*Task list*
1 > In the news excerpt, how many residents of the Opal Tower building were evacuated?
2 > List every phrase the news excerpt sets in quotation marks within its last three paragraphs, which describe the Opal Tower.
3 > From the news excerpt, extract the text between "Mr Tatewaki said" and "under extreme pressure.", inclusive.

*Page text*
Another resident said he was crying in the street and threatened with arrest after trying to re-enter the building to retrieve his pets.

This morning, adjoining businesses were told not to open and huge cracks appeared in the wall of a nearby hairdressing salon.

Masa Tatewaki, who has lived in the complex for 10 years, said initially he and his partner were told their apartment was not affected so they decided to move their car from the building garage which was soon to be closed.

When they went to re-enter the building they were stopped by police.

"We were told we weren't allowed to go back into our unit … they said, 'If you go back in you will be arrested'," he said.

Mr Tatewaki said he became very distressed as their oven was still on and their two dogs were also inside the unit.

"I was just crying on the street," he said.

Eventually, Mr Tatewaki and his partner realised another entry to the building was still open and they managed to get inside and pack up a few belongings before leaving.

Less than six months ago, 3000 residents of the Opal Tower building in Sydney's Olympic Park were evacuated after the building moved "1 millimetre to 2 millimetres".

A report commissioned by the New South Wales government found parts of the tower were constructed using "lower-strength concrete" and that "under-designed" critical support beams had burst under extreme pressure.

Following the Opal Tower debacle, the NSW government said a building commissioner would be introduced to enforce licensing but that role is yet to be filled.

*Data rows*
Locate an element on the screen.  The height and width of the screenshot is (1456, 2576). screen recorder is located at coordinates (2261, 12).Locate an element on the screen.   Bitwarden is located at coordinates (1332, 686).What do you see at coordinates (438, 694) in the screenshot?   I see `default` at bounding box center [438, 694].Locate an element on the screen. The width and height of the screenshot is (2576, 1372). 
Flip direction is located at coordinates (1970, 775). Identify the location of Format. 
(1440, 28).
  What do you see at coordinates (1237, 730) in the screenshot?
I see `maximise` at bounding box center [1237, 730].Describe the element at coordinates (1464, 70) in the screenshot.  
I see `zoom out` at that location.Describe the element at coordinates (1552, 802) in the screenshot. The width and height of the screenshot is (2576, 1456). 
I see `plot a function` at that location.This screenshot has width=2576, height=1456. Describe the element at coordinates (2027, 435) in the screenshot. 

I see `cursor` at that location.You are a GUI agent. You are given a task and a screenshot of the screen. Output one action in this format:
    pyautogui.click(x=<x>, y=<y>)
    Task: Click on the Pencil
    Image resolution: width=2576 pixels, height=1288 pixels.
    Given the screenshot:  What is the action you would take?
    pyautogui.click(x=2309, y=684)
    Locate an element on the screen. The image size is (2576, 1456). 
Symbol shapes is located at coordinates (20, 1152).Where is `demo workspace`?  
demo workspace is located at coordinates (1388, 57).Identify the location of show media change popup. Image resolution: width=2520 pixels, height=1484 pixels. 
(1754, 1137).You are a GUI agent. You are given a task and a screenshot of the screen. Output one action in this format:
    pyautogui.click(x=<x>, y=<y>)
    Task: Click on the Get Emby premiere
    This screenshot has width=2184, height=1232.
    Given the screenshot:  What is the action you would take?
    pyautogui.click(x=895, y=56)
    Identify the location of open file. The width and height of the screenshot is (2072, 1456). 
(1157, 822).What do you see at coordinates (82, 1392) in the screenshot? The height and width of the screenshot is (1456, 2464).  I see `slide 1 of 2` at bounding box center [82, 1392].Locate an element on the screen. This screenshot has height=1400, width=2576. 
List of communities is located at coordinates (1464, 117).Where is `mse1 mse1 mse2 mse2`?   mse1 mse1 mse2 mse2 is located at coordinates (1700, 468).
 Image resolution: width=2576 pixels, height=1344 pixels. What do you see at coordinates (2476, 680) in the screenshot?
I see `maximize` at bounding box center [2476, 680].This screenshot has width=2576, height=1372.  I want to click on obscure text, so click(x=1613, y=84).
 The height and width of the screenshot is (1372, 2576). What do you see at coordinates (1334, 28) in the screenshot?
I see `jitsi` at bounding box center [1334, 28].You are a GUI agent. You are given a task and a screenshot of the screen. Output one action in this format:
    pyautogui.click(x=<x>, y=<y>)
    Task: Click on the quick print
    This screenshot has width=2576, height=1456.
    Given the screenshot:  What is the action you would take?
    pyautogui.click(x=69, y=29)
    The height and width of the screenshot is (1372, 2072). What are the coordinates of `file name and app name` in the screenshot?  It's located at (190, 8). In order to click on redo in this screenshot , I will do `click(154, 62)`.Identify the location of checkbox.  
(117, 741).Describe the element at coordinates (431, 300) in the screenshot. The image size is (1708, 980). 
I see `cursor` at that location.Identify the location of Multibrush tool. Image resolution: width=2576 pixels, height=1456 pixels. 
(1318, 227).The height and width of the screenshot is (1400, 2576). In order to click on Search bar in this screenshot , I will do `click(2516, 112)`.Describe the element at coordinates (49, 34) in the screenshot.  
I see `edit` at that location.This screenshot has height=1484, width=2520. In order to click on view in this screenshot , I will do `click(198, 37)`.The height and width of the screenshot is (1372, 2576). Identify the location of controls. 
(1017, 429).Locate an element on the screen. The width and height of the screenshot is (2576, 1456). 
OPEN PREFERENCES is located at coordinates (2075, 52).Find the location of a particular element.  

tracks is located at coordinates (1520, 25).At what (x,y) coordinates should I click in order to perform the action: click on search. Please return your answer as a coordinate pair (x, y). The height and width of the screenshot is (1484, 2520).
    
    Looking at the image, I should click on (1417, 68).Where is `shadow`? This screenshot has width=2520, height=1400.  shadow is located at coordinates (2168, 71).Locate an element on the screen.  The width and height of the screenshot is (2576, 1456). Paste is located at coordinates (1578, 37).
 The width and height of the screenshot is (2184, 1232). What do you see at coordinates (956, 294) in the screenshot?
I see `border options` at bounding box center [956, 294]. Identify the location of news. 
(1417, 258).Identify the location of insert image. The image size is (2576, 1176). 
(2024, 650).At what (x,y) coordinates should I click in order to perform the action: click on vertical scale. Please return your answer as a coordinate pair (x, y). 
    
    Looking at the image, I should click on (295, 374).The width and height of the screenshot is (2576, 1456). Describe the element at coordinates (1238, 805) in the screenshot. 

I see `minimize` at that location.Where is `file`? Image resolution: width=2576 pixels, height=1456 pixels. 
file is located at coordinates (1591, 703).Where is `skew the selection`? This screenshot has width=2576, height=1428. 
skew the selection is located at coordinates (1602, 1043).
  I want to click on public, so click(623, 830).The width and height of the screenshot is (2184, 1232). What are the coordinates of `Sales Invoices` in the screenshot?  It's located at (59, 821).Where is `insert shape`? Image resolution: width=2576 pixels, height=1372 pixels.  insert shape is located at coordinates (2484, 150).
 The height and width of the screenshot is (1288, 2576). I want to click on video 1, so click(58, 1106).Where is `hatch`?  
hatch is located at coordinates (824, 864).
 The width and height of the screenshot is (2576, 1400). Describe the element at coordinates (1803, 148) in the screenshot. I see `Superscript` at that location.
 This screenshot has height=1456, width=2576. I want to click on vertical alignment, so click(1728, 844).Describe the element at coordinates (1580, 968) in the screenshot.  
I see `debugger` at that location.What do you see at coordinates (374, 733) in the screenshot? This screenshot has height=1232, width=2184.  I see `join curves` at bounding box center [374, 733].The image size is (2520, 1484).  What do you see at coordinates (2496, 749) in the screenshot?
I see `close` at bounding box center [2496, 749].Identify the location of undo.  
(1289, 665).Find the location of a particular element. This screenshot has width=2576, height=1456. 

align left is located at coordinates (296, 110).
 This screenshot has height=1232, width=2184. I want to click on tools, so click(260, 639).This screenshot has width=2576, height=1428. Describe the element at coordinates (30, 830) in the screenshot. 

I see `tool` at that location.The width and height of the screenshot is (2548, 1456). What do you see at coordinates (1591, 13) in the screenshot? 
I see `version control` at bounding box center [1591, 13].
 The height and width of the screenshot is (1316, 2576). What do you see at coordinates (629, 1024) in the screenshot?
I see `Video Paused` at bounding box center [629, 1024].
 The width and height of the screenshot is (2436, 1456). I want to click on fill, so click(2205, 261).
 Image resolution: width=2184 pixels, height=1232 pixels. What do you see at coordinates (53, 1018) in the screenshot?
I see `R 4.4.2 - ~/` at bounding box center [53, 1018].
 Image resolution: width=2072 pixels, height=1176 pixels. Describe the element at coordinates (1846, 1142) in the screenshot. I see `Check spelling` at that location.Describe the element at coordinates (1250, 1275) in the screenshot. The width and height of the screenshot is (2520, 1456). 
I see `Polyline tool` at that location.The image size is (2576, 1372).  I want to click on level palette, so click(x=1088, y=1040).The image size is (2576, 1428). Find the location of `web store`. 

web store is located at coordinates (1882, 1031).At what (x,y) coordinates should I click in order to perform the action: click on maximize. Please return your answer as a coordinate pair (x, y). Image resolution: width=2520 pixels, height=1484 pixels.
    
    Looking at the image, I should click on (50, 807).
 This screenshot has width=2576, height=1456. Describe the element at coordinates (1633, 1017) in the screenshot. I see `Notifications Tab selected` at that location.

*Exercise responses*
1 > 3000 residents

2 >
- "1 millimetre to 2 millimetres"
- "lower-strength concrete"
- "under-designed"

3 >
Mr Tatewaki said he became very distressed as their oven was still on and their two dogs were also inside the unit.

"I was just crying on the street," he said.

Eventually, Mr Tatewaki and his partner realised another entry to the building was still open and they managed to get inside and pack up a few belongings before leaving.

Less than six months ago, 3000 residents of the Opal Tower building in Sydney's Olympic Park were evacuated after the building moved "1 millimetre to 2 millimetres".

A report commissioned by the New South Wales government found parts of the tower were constructed using "lower-strength concrete" and that "under-designed" critical support beams had burst under extreme pressure.